I enjoy the Curve Cam. I like that you feature normal women you come across on the street. Many bloggers regularly post pictures of themselves in carefully calculated poses, impeccably dressed in clothes that I could never afford, and while those outfits are pretty, your Curve Cam posts hit closer to home. I look at some of the pictures and think “That looks like something I could wear!” or “Her body/posture looks similar to mine!” However, because it hits close to home, I think it’s even more important not to pass negative judgment. We’ve all been there.
Thanks for being so responsive to your readers. I’ll miss the Curve Cam!
Thank you all for such constructive comments! Perhaps I’ll find a way to reincarnate the Curve Cam as a street style column like you suggested, Jame. If I do that, I’ll create some Hourglassy business cards to hand to women when I ask for permission to photograph them. Describing it as a fashion blog rather than a boob blog will make a big difference to the kind of reception I get! 🙂
Just yesterday I saw an AMAZING knit dress on the subway. Now that I’ve posted this and received your comments, I’m seriously beginning to only notice the outfits that look good on large-busted women.
I enjoy Curve Cam, although I agree, I would be upset to find myself here if it were an unflattering picture.
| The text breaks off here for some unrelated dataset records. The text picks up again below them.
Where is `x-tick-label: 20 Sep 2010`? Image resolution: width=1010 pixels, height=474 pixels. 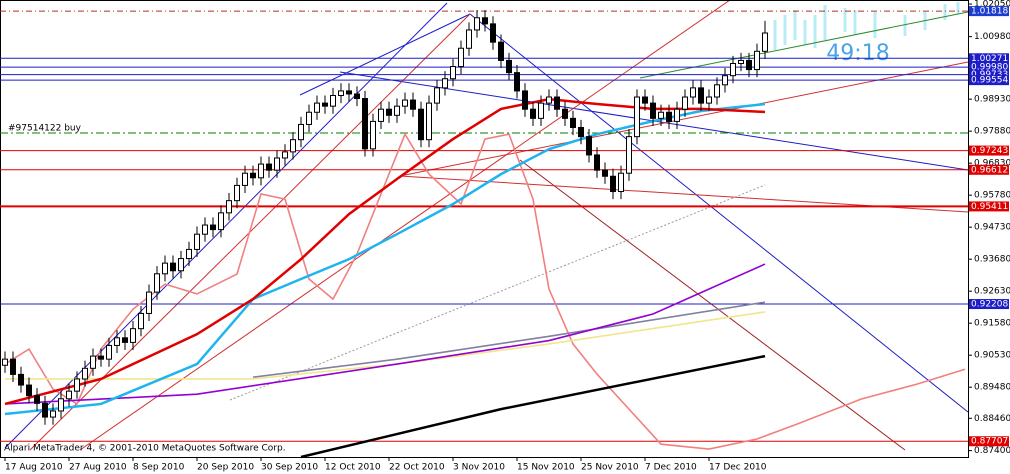
x-tick-label: 20 Sep 2010 is located at coordinates (226, 468).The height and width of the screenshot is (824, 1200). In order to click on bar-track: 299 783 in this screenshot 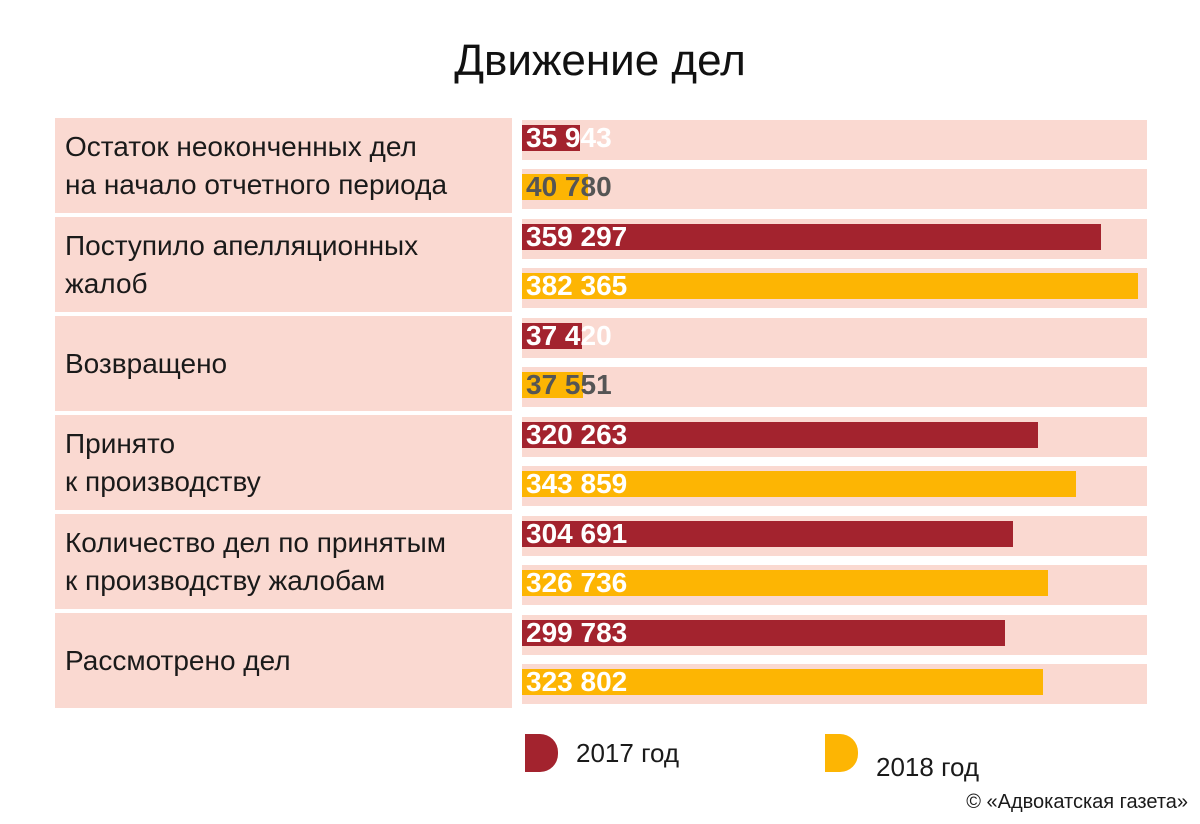, I will do `click(834, 635)`.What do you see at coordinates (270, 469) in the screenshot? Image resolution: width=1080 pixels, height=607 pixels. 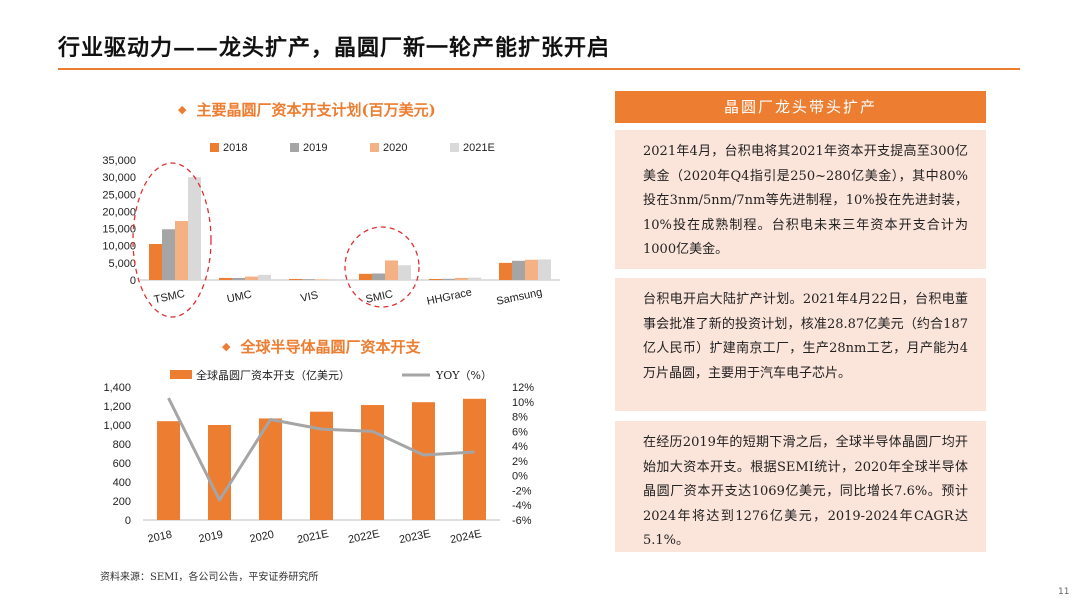 I see `bar-capex-2020` at bounding box center [270, 469].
Sometimes what we see in the mirror is not the same as what others see. However, if someone came up to me, looking great, and said they wanted my picture for a blog about looking great (with figure difficulties), then I would be estatic! Definately, I think you should approach people. Maybe take a candid shot first, approach them, show the picture, and get another “posed” shot if they agree. Have a stack of your business/web cards handy!
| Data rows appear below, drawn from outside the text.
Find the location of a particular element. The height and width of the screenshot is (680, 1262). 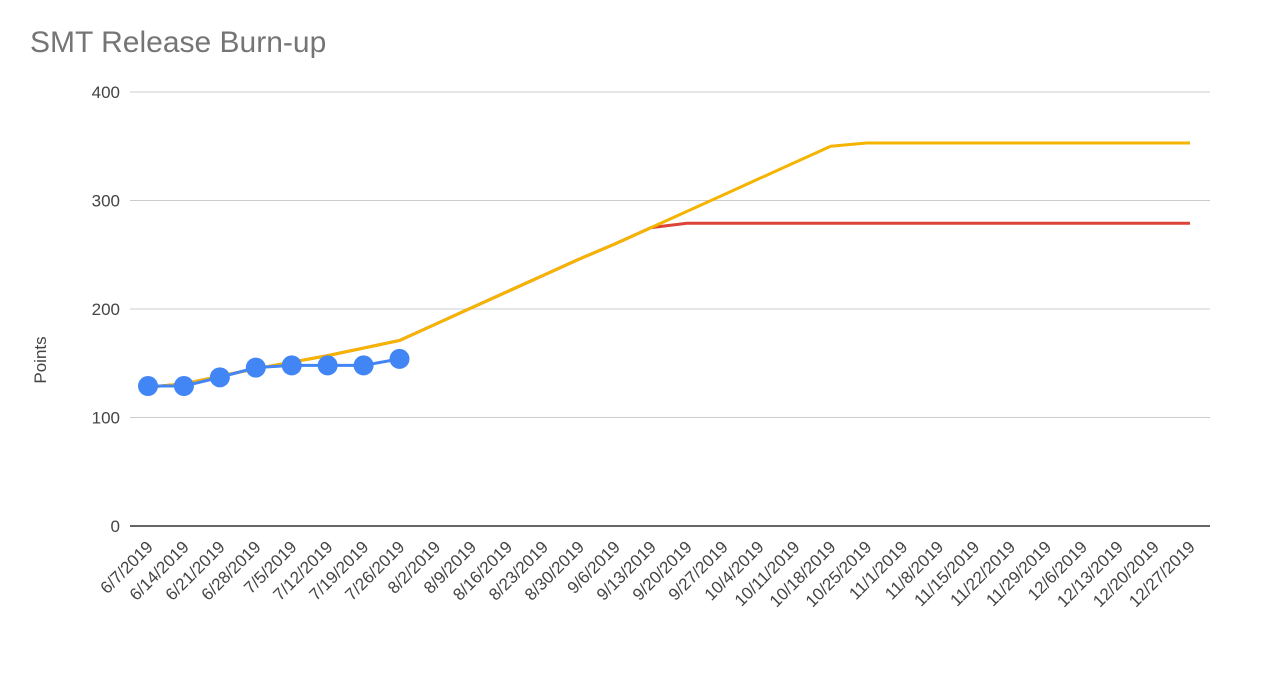

y-axis-title: Points is located at coordinates (40, 360).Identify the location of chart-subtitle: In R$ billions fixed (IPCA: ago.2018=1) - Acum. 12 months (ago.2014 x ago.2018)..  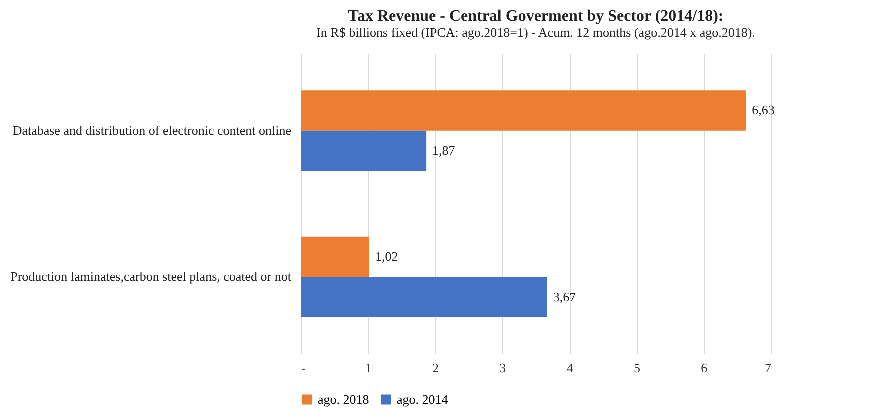
(536, 32).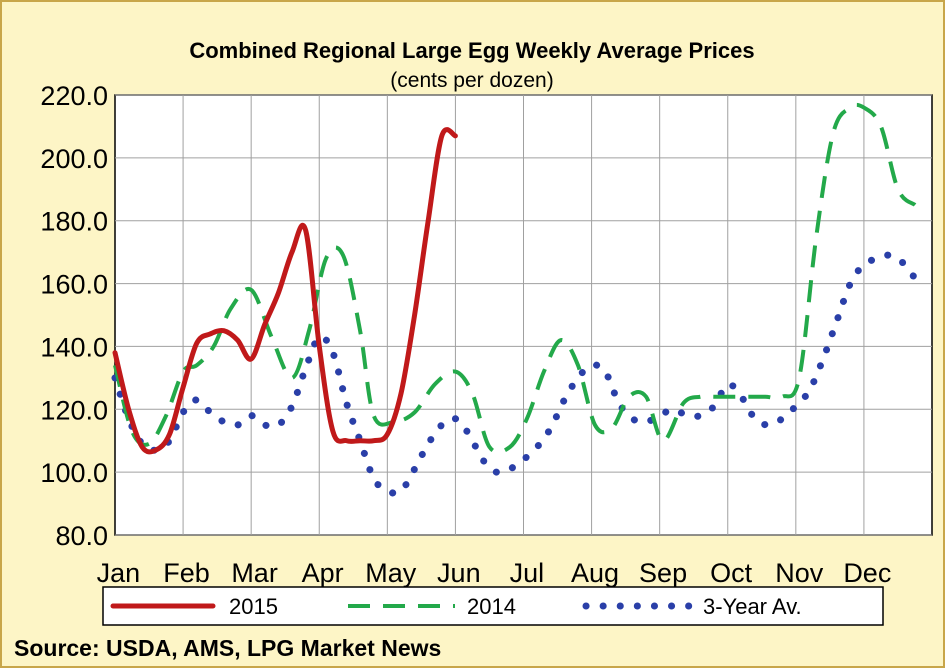  Describe the element at coordinates (456, 606) in the screenshot. I see `legend: 2015 2014 3-Year Av.` at that location.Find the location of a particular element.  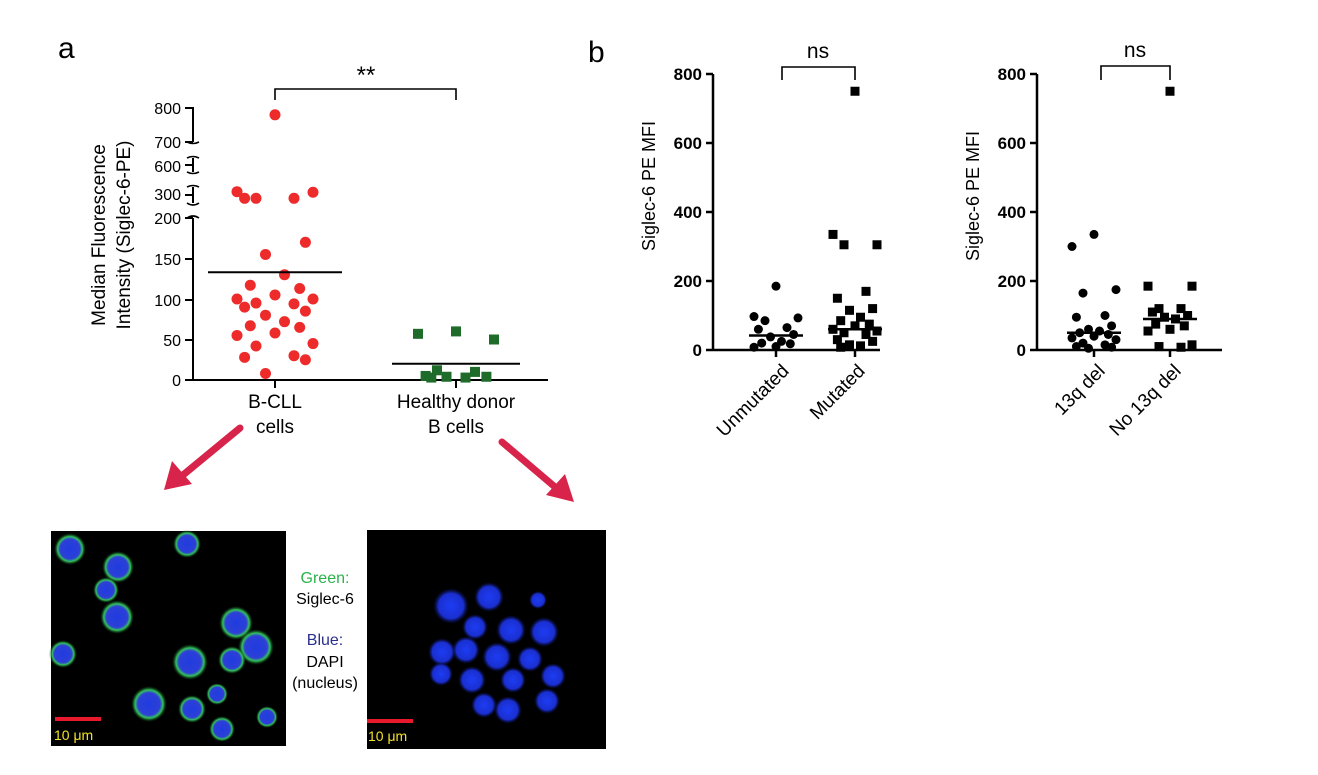

ytick-label: 400 is located at coordinates (688, 212). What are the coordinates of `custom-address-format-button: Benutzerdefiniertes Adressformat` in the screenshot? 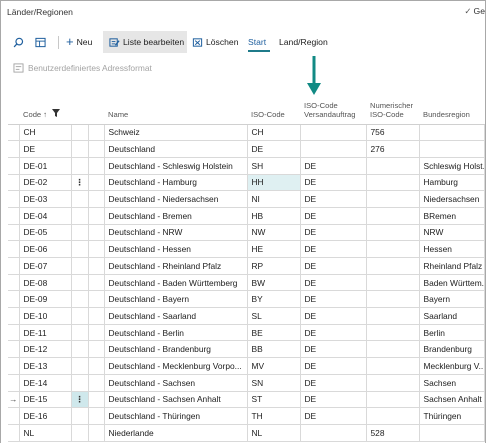 It's located at (82, 68).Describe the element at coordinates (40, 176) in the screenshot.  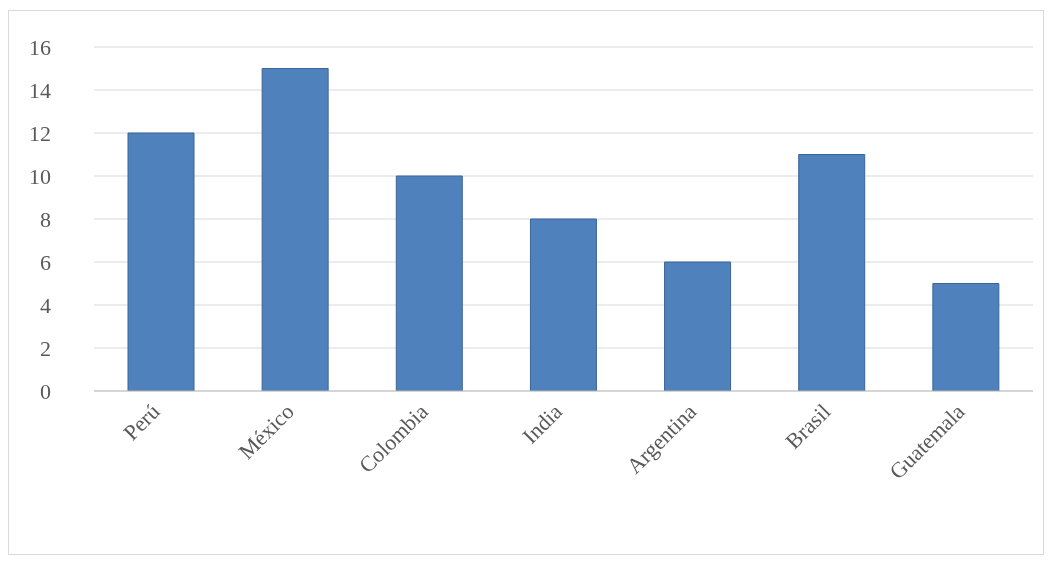
I see `y-tick-label: 10` at that location.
You’re right–it can seem vain, but sometimes it’s only by taking photos of myself that I realize that the way I WANT something to look isn’t actually reality. That usually happens when I’m trying a new trend OR when something about a garment highlights one of my good features or brings out something about my personality. Last night I noticed a woman in an unflattering dress (I forgot about her when I wrote my last comment!), but I knew exactly why she purchased it. It didn’t do anything for her figure, but the fabric pattern and colors totally energized her.
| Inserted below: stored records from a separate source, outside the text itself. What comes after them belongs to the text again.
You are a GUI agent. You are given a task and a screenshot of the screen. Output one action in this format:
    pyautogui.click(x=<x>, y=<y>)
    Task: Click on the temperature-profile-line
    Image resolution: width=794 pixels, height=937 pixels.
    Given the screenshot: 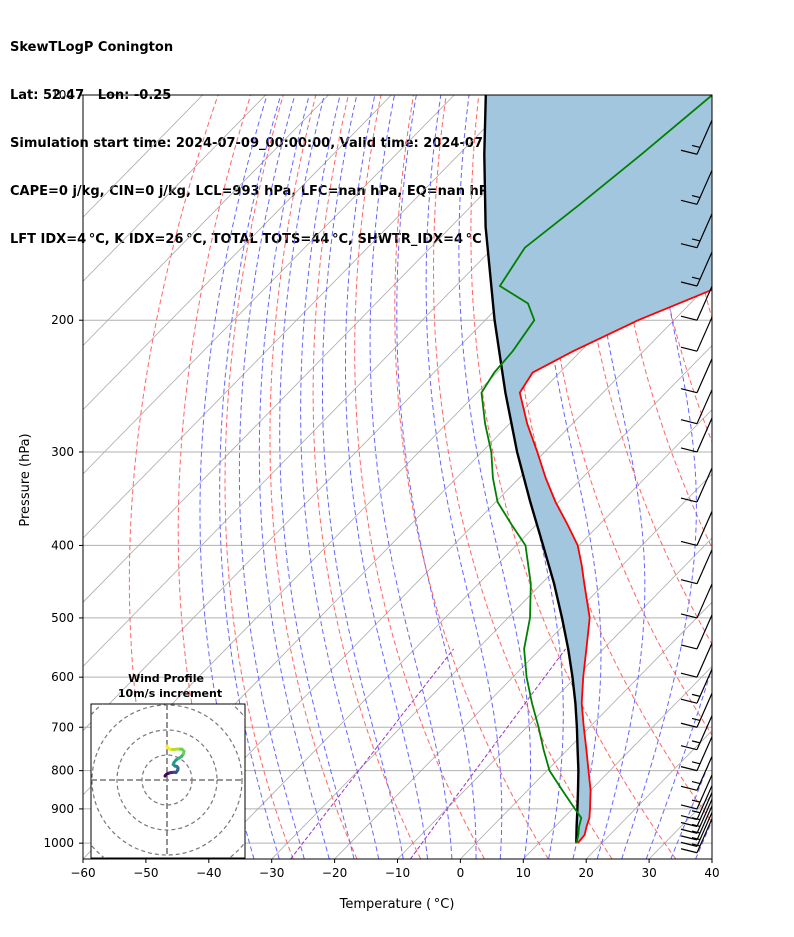 What is the action you would take?
    pyautogui.click(x=615, y=566)
    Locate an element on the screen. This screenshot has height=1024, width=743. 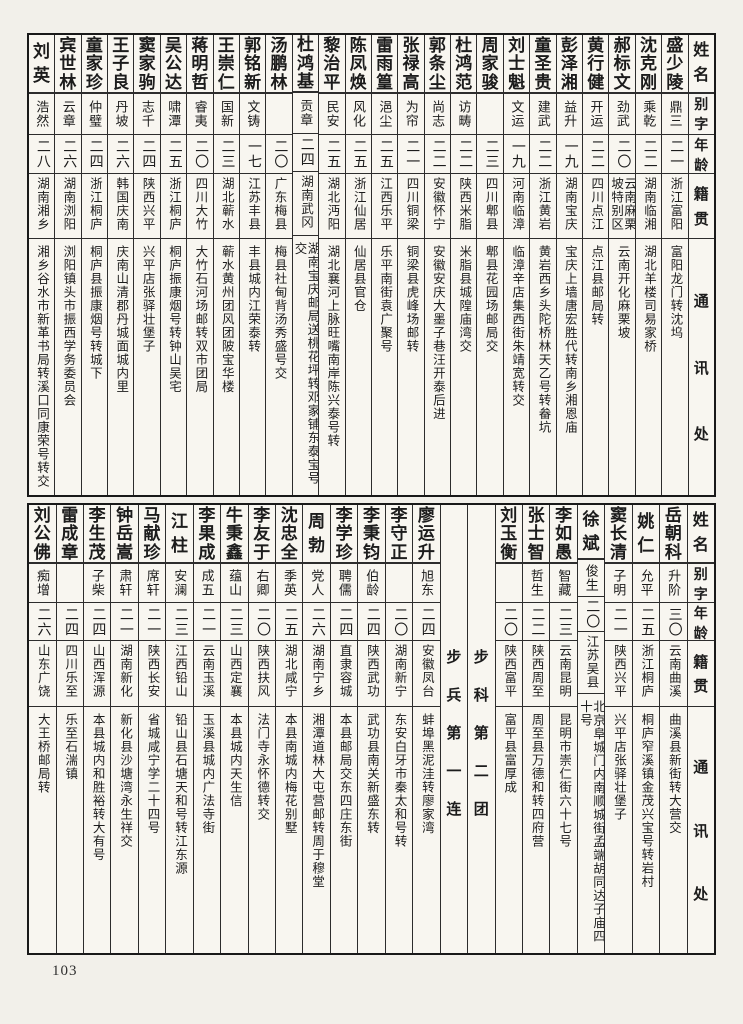
native-place-cell: 云南玉溪 is located at coordinates (207, 674).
Okay, I’m going to get on Vistaprint now for those cards!
I like the curve cam. As clueless as I am about fashion is it’s nice to see someone that is even worse.
Thanks for quoting me, Darlene! I had wondered if my comment had been seen, so it’s very nice to see that I was!
I can see the advantage of having photos to be able to clearly point out “this is not flattering”, because I found that part of my own blog so helpful. I’ve gotten rid of clothing I thought looked good on me, because once I took photos of it I realised that it really didn’t. It’s a valuable process. However, I think the negative (ie. “this doesn’t work”) aspect of Curve Cam would work so much better as something voluntary, where women come to you to say “I am a bit iffy about this outfit, please give me your opinion” with the full knowledge that it’d be shared on the blog to help others. Kind of like those “What Not To Wear” type shows. I find that constructive criticism is less likely to turn into body snark if it’s been requested.
If that isn’t an appealing or viable option (who knows if many women would be willing to send you photos?), disregard it! It’s just the only idea I could think of that retains the helpful “don’t do this because of X & Y” without crossing into the snarkiness.
I love the idea of the street style bit! Seeing what other people do right is just as helpful as seeing what they do wrong, and is a body positive approach that empowers the readers and the woman who got it right.
Whew, long comment. Finally I want to say that this post has greatly increased my already considerable respect for you, Darlene. Your thoughtful acceptance of the constructive criticism, your desire to connect with your readers and your eagerness to turn this feature into something that encourages and empowers others are all things that make this blog such a delight to read.